▶ **WORK INSTRUCTION**
Here are the records. Write out exactly the lines between the one holding "Sort the Action column" and the one holding "Task: Click the document", inclusive.

▶ **MATERIAL TO PROCESS**
########
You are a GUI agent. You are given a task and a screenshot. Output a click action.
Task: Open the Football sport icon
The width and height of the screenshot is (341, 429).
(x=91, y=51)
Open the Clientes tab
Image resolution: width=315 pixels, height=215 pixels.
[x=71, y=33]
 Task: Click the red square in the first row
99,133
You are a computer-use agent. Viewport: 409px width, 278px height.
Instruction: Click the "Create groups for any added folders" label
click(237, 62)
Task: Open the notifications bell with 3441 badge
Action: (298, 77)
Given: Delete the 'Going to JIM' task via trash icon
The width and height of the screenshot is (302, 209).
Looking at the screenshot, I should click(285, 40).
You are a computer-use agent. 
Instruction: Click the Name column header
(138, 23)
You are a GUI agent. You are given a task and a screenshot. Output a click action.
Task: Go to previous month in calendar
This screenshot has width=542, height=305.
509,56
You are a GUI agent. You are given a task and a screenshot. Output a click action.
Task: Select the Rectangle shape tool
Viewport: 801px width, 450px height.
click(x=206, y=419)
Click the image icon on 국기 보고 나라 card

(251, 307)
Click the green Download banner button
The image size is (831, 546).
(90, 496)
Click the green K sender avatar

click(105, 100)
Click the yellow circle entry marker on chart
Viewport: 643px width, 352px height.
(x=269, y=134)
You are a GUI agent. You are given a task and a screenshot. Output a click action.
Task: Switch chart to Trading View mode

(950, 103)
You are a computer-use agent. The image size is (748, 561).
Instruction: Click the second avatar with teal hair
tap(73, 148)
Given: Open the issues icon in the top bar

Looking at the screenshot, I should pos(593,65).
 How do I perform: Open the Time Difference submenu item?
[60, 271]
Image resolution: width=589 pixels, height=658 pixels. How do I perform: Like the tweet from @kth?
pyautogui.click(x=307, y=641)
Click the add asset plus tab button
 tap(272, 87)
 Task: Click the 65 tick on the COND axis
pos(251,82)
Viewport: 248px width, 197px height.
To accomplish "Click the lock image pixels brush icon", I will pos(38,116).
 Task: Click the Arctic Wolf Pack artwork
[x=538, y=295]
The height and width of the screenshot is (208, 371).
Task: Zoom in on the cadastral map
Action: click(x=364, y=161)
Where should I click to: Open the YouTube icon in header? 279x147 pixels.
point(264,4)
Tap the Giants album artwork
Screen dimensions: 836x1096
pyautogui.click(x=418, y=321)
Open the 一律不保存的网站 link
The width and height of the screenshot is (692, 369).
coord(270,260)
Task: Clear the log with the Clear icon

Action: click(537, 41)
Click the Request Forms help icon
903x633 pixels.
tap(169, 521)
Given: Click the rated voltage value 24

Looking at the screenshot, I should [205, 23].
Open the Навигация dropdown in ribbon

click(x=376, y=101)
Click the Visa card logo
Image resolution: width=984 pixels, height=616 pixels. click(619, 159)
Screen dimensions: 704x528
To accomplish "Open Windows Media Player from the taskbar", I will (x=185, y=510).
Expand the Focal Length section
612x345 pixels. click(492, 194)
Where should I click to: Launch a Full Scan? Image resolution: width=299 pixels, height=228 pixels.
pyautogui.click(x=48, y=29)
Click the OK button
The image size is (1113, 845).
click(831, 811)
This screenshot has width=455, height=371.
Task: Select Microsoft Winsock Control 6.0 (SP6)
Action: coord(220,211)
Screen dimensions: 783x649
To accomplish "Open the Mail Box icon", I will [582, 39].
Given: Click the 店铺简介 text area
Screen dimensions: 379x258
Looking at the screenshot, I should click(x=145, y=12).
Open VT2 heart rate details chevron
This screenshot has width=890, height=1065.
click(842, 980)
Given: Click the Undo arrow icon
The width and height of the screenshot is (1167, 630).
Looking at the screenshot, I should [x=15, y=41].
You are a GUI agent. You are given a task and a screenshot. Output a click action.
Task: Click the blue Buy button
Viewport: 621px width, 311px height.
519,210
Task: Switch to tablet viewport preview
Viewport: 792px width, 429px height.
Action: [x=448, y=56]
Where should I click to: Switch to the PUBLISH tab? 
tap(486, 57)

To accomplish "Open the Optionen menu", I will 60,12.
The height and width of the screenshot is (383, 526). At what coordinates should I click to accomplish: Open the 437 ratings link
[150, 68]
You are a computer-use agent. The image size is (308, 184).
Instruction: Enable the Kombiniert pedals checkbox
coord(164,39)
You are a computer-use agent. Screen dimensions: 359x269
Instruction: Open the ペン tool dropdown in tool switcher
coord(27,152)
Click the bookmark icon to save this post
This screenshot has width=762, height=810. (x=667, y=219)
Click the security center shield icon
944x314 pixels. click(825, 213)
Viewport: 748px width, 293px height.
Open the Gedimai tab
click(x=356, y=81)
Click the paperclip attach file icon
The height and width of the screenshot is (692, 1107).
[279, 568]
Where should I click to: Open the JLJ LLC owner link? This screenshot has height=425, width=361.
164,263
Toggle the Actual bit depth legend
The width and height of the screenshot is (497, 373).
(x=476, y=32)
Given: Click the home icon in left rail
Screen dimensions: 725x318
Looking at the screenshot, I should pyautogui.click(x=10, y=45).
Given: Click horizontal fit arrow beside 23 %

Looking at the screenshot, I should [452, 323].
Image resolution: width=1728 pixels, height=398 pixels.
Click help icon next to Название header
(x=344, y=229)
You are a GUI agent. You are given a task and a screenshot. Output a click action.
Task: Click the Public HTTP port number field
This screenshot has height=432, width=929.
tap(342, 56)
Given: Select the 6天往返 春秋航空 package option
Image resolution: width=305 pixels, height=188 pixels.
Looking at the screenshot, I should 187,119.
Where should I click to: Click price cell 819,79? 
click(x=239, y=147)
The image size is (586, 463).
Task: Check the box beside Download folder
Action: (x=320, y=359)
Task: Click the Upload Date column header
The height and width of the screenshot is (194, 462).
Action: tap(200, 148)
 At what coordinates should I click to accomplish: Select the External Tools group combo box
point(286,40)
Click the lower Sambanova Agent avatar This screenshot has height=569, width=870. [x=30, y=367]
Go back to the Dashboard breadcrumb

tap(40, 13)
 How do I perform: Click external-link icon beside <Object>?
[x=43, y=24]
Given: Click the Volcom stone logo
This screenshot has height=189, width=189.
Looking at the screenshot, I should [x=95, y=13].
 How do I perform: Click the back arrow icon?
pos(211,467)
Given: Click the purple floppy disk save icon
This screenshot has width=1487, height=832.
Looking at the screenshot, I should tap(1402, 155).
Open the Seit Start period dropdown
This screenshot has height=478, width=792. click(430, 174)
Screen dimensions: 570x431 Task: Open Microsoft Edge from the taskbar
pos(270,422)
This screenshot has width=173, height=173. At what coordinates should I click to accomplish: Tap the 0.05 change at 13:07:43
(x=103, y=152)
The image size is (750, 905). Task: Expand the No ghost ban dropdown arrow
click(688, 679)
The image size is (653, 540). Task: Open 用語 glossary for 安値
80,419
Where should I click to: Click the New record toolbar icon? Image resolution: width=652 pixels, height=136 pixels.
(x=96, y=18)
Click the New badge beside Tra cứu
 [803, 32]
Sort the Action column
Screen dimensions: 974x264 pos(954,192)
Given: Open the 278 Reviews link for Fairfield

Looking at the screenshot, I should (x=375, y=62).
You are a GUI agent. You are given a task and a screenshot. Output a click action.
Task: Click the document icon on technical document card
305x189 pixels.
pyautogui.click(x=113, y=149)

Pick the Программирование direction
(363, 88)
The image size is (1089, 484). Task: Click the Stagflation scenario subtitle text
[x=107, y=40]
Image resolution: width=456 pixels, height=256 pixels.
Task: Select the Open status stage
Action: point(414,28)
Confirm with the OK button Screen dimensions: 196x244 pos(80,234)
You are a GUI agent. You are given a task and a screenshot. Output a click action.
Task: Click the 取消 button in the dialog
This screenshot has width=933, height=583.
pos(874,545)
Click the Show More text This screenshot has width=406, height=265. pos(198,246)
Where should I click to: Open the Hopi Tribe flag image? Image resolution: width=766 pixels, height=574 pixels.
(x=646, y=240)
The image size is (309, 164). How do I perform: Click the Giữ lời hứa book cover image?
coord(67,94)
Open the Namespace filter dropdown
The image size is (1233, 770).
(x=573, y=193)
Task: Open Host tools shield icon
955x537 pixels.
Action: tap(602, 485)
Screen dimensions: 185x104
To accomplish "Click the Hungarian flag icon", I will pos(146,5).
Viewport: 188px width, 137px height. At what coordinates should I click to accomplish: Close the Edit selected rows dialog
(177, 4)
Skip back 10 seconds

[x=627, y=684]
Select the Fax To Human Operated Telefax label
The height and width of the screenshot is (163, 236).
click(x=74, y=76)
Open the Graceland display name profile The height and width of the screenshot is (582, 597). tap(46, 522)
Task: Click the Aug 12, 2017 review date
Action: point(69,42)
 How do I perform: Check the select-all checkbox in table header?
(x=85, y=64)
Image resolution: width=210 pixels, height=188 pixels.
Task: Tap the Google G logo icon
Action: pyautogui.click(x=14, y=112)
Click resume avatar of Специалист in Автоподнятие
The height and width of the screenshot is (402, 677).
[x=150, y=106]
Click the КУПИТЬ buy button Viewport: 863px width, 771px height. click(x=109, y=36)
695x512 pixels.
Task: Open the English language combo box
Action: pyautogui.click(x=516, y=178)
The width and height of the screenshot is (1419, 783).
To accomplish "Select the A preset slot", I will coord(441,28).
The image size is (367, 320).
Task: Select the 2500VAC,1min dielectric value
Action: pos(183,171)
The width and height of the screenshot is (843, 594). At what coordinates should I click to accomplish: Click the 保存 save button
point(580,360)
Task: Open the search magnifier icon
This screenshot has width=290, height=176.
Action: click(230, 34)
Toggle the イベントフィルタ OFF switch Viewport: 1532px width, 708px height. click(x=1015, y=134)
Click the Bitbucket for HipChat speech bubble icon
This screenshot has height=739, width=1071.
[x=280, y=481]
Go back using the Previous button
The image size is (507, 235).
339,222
########
▶ **WRITTEN REPLY**
Sort the Action column
Screen dimensions: 974x264 pos(954,192)
Given: Open the 278 Reviews link for Fairfield

Looking at the screenshot, I should (x=375, y=62).
You are a GUI agent. You are given a task and a screenshot. Output a click action.
Task: Click the document icon on technical document card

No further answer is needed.